Slow money is about patient capital, socially responsible and local investment. While at the Slow Money conference in San Francisco last month we I met quite a few interesting people. There were investors, farmers, activists, educators, business men and women and people interested in learning about it all.
Together with Lisa Rogers, Executive Director of Feed Denver and Michael Brownlee, of Transition Colorado, both Slow Money proponents I listened to Wes Jackson, founder and president of The Land Institute, who has written several books on sustainability and the viability of new agriculture.
One of the most interesting and charming speakers was Mr.

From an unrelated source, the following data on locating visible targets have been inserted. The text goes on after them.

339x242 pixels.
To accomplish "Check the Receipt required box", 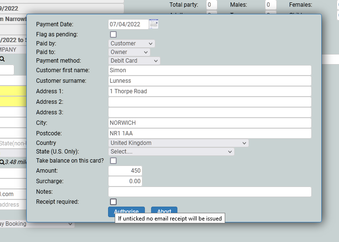I will pos(113,202).

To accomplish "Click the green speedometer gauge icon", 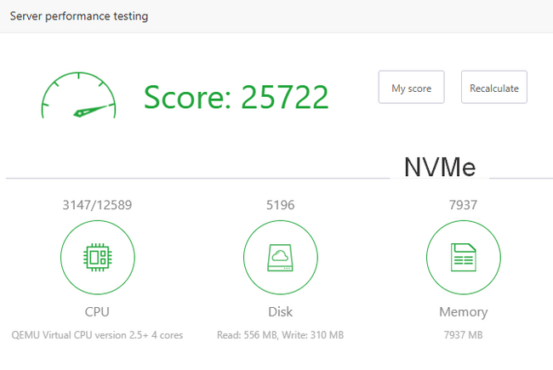I will [x=78, y=96].
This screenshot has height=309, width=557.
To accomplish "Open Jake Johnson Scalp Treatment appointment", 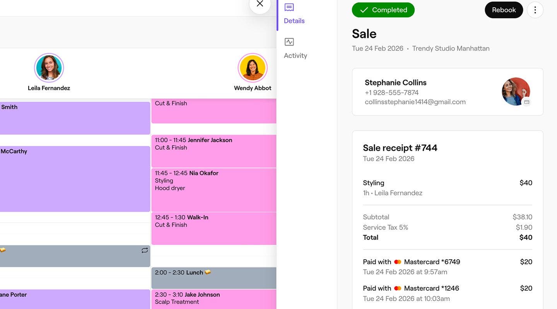I will (x=214, y=299).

John Bledsoe, who with his son, raises pigs on a farm outside Woodland, California without using antibiotics or growth hormones. He was straight forward about why he raises his animals the way he does: “Because it tastes better”. He also mentioned that his advertising budget is “exactly zero dollars”. Since his meat is ‘good and clean’, his customers come to him by word of mouth advertising. An enviable position. But not, as I realized during the three days of the convention, one that is so uncommon anymore.

All of the small businesses that presented that weekend were convinced that they experienced growth because of their commitment to sustainable practices and because local people bought and supported their products. Think about bringing you food money home. Slow Money suggests to moving just one percent to projects and businesses near you. These will be projects and businesses you can also get involved with, volunteer at and mentor. I put more than one percent into local food through my advocacy with Feed Denver and their programs dedicated to making urban farming profitable.
I volunteer my time and I invest my resources in these programs which ultimately create jobs in underserved communities, with refugee communities and also budding entrepreneurs.